According to economists, crypto investors are now caught between a rock and a hard place. They fear missing profit despite the high risk of losing money. So, they may either reap a profit or incur huge losses because of the shaky crypto market. However, investors are prone to risk, ignoring all the potential pitfalls.
This year, digital assets have won luster with many reputable hedge funds as large investors expect a rally in the crypto market in 2023-2024. Interestingly, two-thirds of hedge funds (67%) intend to heavily invest in crypto by the end of 2022.

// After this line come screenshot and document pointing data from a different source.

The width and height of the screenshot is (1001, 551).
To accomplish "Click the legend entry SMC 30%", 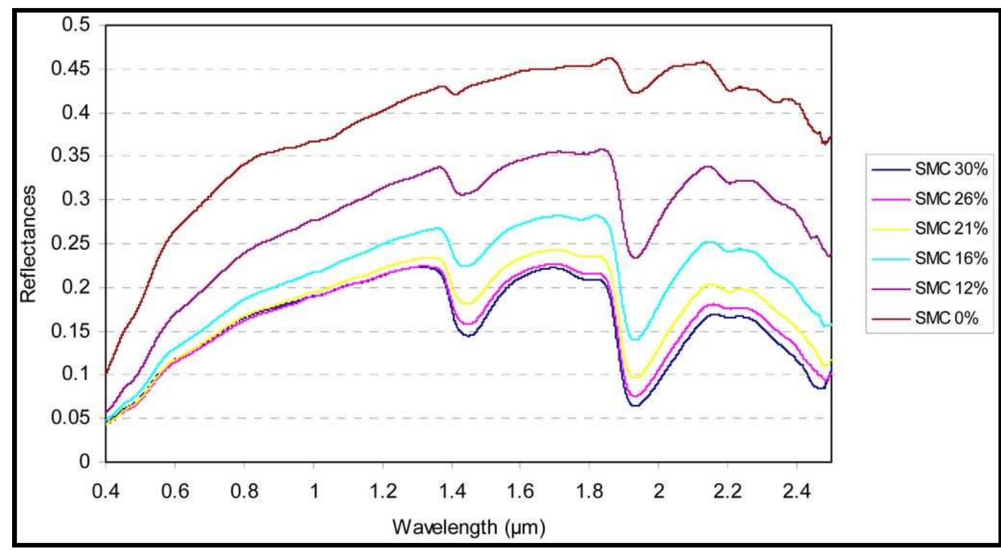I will point(950,169).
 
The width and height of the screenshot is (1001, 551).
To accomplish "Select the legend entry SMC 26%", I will point(950,199).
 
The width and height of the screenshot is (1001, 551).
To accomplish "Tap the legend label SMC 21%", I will point(950,228).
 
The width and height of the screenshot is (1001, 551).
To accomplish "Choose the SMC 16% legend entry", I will point(950,258).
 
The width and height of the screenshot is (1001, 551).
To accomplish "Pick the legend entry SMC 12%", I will point(950,288).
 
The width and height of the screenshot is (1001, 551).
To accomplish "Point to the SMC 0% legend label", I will point(946,318).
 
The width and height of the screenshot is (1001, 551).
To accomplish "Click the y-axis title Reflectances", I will point(28,244).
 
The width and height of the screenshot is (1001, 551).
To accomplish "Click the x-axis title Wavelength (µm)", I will point(469,527).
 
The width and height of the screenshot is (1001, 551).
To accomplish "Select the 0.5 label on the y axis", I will point(75,24).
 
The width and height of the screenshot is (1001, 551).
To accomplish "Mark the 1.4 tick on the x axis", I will point(452,491).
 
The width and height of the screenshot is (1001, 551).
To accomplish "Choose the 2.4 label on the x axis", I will point(796,491).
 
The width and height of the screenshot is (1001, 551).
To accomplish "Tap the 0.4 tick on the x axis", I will point(106,491).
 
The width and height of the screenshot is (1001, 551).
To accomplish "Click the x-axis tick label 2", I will point(658,491).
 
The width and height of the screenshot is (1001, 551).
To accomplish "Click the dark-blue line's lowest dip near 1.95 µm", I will point(636,405).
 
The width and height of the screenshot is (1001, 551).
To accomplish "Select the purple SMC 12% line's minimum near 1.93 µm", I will point(635,258).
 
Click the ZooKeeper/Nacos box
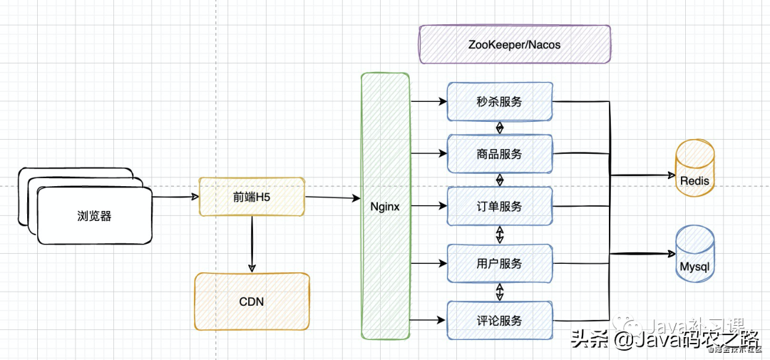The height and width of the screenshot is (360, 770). coord(514,44)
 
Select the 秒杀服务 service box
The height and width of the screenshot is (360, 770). coord(499,101)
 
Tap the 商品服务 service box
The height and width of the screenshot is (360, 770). coord(499,153)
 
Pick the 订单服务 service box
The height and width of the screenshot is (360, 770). coord(499,206)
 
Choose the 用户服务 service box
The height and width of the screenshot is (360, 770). coord(499,263)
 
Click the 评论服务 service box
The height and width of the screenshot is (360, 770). coord(499,320)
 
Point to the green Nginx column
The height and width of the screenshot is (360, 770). coord(385,206)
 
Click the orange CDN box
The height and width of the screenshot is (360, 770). coord(252,302)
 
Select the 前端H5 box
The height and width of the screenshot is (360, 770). coord(251,196)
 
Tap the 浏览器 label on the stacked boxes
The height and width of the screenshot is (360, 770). coord(94,216)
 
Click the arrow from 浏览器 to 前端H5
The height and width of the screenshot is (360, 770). coord(175,196)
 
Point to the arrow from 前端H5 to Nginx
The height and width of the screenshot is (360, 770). coord(332,198)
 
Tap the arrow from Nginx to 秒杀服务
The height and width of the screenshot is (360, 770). coord(428,101)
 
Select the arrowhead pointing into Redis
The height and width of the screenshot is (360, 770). coord(670,175)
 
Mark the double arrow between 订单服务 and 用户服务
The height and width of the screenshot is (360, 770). coord(500,235)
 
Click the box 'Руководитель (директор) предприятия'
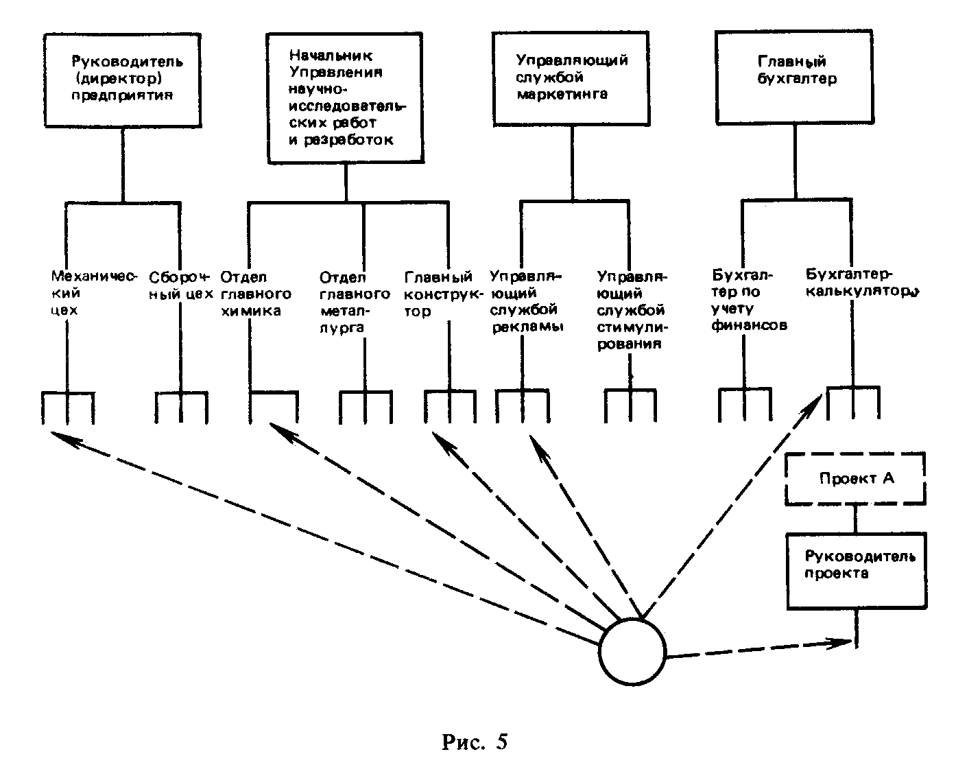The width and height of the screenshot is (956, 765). click(123, 80)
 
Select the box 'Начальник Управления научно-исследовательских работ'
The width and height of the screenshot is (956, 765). click(345, 97)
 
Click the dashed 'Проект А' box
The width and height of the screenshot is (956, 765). click(856, 478)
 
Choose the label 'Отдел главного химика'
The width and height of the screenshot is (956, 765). click(255, 294)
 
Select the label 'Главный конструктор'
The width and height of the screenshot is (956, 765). click(439, 294)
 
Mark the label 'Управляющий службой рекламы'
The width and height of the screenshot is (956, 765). click(527, 302)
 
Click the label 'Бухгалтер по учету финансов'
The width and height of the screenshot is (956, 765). click(750, 302)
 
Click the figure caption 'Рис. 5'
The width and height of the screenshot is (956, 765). click(475, 742)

Bitcoin and Ethereum are the most popular assets, the Alternative Investment Management Association stated in the report. What is more, the fear of missing out, or FOMO, can be a powerful psychological force. It is extremely important for large investors not to stay out of the game and take their juicy slice in the crypto market. Therefore, unwary traders are ready to invest, glossing over the risks of losing money due to FOMO.
Recently, many big investors who own hedge funds such as Ray Dalio and Daniel Loeb, have changed their views on digital assets. Earlier, Dalio cast doubt on cryptocurrencies. However, in January 2022, he advised traders to have 1-2% of their portfolio in BTC. Daniel Loeb also backed cryptocurrencies although he did not disclose the size of his stake.
Currently, the crypto market is gripped by uncertainty as many analysts predict its collapse, while crypto enthusiasts are betting on a rally in 2023-2024. An upswing may take place amid a decline in bitcoin. Every 4 years, the number of bitcoins falls as the BTC code allows only a fixed number of bitcoins to be mined every year until the 21 million limit is reached.